_Extracted material_:
-- Opening Marker --
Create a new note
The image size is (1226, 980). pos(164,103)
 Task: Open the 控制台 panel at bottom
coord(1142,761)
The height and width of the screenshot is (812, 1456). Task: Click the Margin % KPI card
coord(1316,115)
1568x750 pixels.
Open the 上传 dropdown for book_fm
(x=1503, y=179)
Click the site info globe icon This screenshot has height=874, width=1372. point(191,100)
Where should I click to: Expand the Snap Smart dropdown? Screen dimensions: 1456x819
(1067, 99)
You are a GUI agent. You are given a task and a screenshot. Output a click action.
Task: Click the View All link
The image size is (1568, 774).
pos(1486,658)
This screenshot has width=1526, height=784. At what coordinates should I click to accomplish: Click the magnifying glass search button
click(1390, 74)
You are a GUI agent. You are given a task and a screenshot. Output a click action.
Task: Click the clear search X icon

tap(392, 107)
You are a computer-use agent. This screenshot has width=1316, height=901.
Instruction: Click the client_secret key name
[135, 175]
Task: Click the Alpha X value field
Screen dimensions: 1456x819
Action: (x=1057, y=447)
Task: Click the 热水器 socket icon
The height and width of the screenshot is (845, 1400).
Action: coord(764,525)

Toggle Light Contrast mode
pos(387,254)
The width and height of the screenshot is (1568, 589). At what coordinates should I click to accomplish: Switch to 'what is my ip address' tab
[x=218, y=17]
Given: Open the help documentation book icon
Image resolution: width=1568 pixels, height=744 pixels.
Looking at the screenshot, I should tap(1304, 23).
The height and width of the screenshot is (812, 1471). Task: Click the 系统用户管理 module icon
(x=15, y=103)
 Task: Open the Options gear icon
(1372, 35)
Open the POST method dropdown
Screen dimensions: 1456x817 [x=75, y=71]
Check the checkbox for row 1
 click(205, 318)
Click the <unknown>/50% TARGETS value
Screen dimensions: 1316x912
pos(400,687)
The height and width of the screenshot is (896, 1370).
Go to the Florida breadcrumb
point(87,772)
-- Closing Marker --
_Work instruction_:
Go through the records and set each one down again, unchanged.

_Response area_:
Create a new note
The image size is (1226, 980). pos(164,103)
 Task: Open the 控制台 panel at bottom
coord(1142,761)
The height and width of the screenshot is (812, 1456). Task: Click the Margin % KPI card
coord(1316,115)
1568x750 pixels.
Open the 上传 dropdown for book_fm
(x=1503, y=179)
Click the site info globe icon This screenshot has height=874, width=1372. point(191,100)
Where should I click to: Expand the Snap Smart dropdown? Screen dimensions: 1456x819
(1067, 99)
You are a GUI agent. You are given a task and a screenshot. Output a click action.
Task: Click the View All link
The image size is (1568, 774).
pos(1486,658)
This screenshot has width=1526, height=784. At what coordinates should I click to accomplish: Click the magnifying glass search button
click(1390, 74)
You are a GUI agent. You are given a task and a screenshot. Output a click action.
Task: Click the clear search X icon

tap(392, 107)
You are a computer-use agent. This screenshot has width=1316, height=901.
Instruction: Click the client_secret key name
[135, 175]
Task: Click the Alpha X value field
Screen dimensions: 1456x819
Action: (x=1057, y=447)
Task: Click the 热水器 socket icon
The height and width of the screenshot is (845, 1400).
Action: coord(764,525)

Toggle Light Contrast mode
pos(387,254)
The width and height of the screenshot is (1568, 589). At what coordinates should I click to accomplish: Switch to 'what is my ip address' tab
[x=218, y=17]
Given: Open the help documentation book icon
Image resolution: width=1568 pixels, height=744 pixels.
Looking at the screenshot, I should tap(1304, 23).
The height and width of the screenshot is (812, 1471). Task: Click the 系统用户管理 module icon
(x=15, y=103)
 Task: Open the Options gear icon
(1372, 35)
Open the POST method dropdown
Screen dimensions: 1456x817 [x=75, y=71]
Check the checkbox for row 1
 click(205, 318)
Click the <unknown>/50% TARGETS value
Screen dimensions: 1316x912
pos(400,687)
The height and width of the screenshot is (896, 1370).
Go to the Florida breadcrumb
point(87,772)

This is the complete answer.